ASCAP licenses the performance rights for music, collecting royalties for its songwriter members when their songs are played in certain contexts.
Those contexts now include a YouTube video embedded on your blog or website, assuming your site is not "purely" non-commercial and is deemed large enough by ASCAP. The group just sent a collection letter to internet entrepreneur Jason Calacanis (pictured) for YouTube videos embedded on his Mahalo reference site. Based on what the group told Valleywag, other startups should be worried:
ASCAP does not offer licenses to – or require licenses from – those who simply make their personal blogs available on purely noncommercial Web sites. Mahalo.com is a larger venture than simply a personal blog, and therefore ASCAP is engaged in discussions with Mr. Calacanis concerning the use of ASCAP members' music on the site.
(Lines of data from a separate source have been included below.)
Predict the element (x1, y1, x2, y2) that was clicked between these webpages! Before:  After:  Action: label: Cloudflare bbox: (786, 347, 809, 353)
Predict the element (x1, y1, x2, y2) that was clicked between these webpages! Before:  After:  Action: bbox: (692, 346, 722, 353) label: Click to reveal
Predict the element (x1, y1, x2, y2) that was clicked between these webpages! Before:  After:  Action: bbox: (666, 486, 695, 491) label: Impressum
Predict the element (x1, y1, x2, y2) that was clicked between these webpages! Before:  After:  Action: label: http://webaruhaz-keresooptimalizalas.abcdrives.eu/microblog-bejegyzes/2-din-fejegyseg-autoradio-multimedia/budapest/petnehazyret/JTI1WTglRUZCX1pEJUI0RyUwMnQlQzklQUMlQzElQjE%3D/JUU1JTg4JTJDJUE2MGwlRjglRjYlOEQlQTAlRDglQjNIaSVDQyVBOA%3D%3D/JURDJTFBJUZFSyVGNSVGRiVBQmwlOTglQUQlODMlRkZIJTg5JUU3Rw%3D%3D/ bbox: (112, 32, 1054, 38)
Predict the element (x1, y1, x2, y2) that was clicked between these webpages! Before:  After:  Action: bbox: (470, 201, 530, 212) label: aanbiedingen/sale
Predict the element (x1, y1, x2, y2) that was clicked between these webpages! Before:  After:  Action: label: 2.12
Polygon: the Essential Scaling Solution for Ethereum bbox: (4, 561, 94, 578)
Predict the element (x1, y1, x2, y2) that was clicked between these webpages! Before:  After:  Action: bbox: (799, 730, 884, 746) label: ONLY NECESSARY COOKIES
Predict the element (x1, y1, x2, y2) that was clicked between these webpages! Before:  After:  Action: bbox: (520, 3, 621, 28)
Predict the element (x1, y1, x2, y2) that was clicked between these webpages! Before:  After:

ASCAP sent collection letters to other website owners in the spring; YouTube told recipients to refer the group back to YouTube. But then a judge ruled Google owed ASCAP $1.6 million while a court fight between the two sides over licensing drags on. At some point, website owners are going to start wondering how much longer Google will offer to handle all the legal complaints over YouTube embeds — and just how many songs they've embedded over the years and now owe royalties on.